Creating a Lazy Sequence of Directory Descendants in C#

My dear friend Craig Andera posted an implementation of a function that descends into a directory in a "lazy" manner, i.e. you get the first descendant back right away and not after all descendants have been calculated. His implementation was in Clojure, a Lisp variant that runs on the Java VM:

(import [java.io File])

(defn dir-descendants [dir]
  (let [children (.listFiles (File. dir))]
    (lazy-cat
     (map (memfn getPath) (filter (memfn isFile) children))
     (mapcat dir-descendants
      (map (memfn getPath) (filter (memfn isDirectory) children))))))

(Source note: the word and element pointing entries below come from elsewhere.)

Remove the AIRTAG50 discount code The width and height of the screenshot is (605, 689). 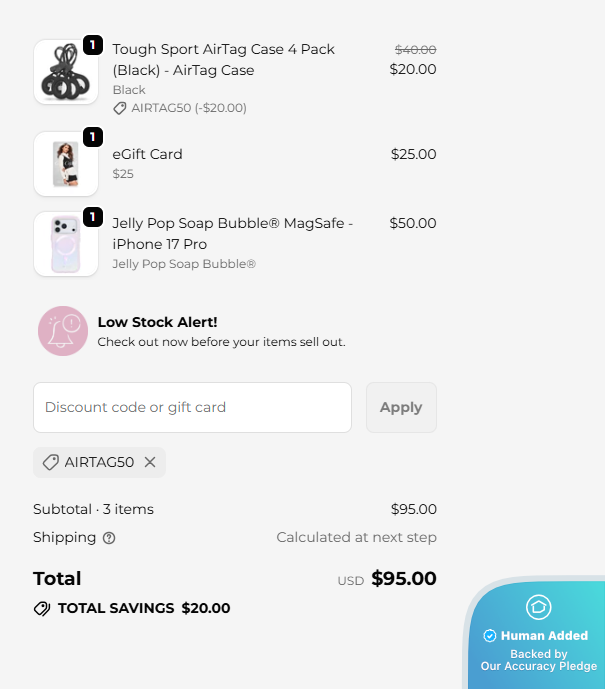click(150, 462)

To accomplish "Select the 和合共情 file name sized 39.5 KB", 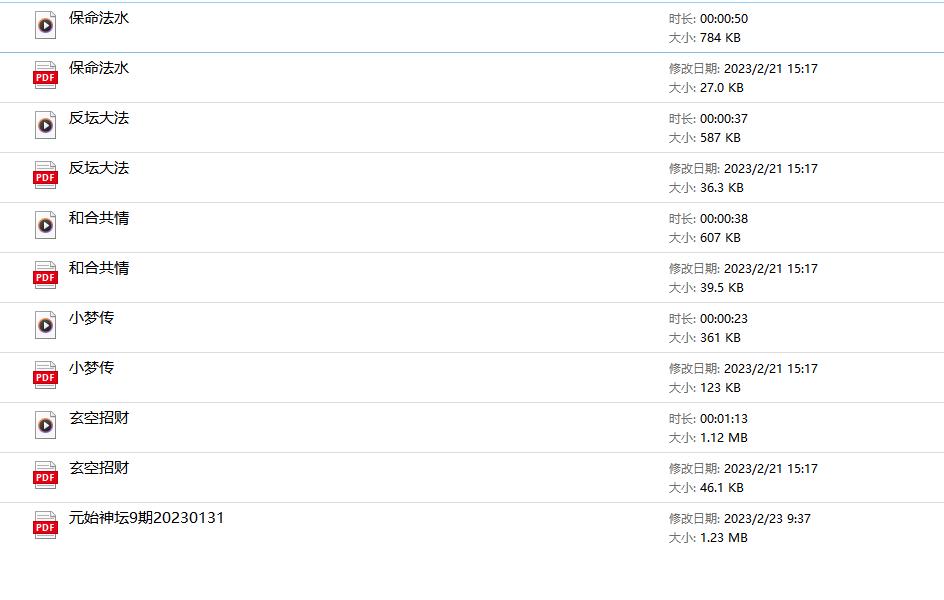I will coord(99,268).
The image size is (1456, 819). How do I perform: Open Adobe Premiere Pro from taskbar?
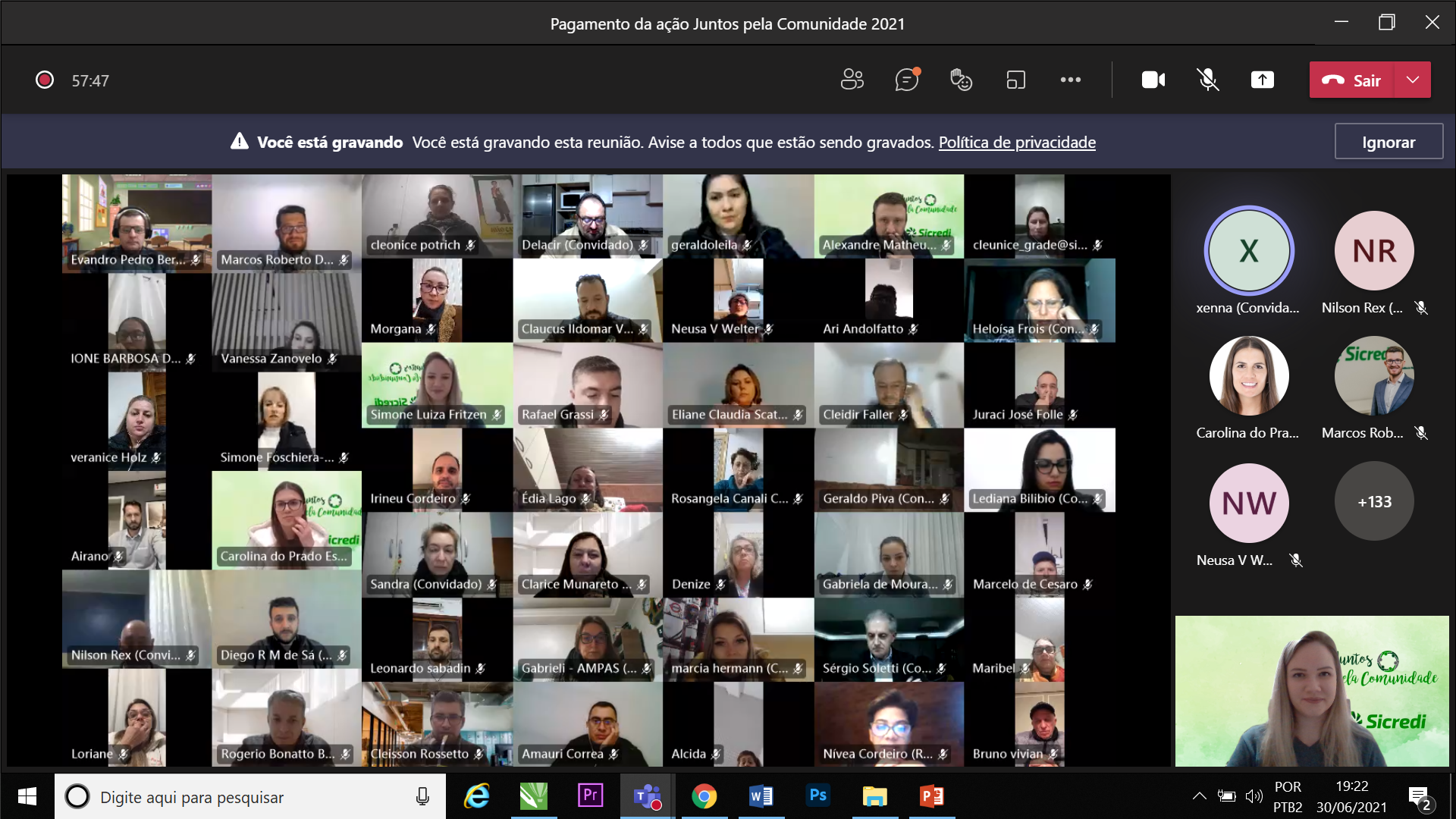point(590,796)
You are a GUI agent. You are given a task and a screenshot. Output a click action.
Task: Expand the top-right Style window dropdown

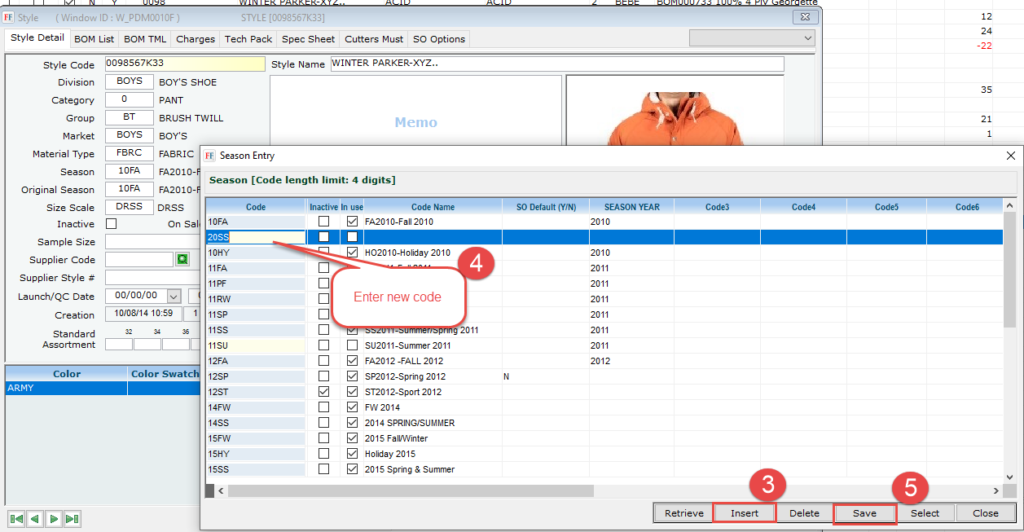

Craig was happy with this function because, even though it was a "mind-bender to write," it's easy to read and because C# "would almost certainly be at least somewhat more verbose."

Taking this as a challenge, I rewrote this program in C#, maintaining the laziness:

using System.IO;
using System.Collections.Generic;

namespace ConsoleApplication1 {
    class Program {
        static IEnumerable<string> GetDirectoryDecendants(string path) {
            foreach (var file in Directory.GetFiles(path)) { yield return file; }
            foreach (var directory in Directory.GetDirectories(path)) {
                foreach (var file in GetDirectoryDecendants(directory)) { yield return file; }
            }
        }
    }
}

The key hit here is the use of "yield return" which lets me return elements of an IEnumerable as I calculate them. This took me 5 minutes to write, my mind is straight and I find it fairly easy to read. I'll let you decide on the relative verbosity of each implementation.



Comment Feed 18 comments on this post

Michael McMullen:


This was just begging for an F# solution...

open System.IO;

let rec GetDirectoryDecendants path =
    seq {
        yield! Directory.GetFiles(path)
        for p in Directory.GetDirectories(path) do
            yield! GetDirectoryDecendants p
    }

Tuesday, Mar 9, 2010, 3:21 PM


Max C:


The C# version will take forever to return the first result, or crash with an out of memory condition, if any one directory contains a lot of files. Don't know about the other one. http://s3.codeplex.com has a C# implementation that works in the general case.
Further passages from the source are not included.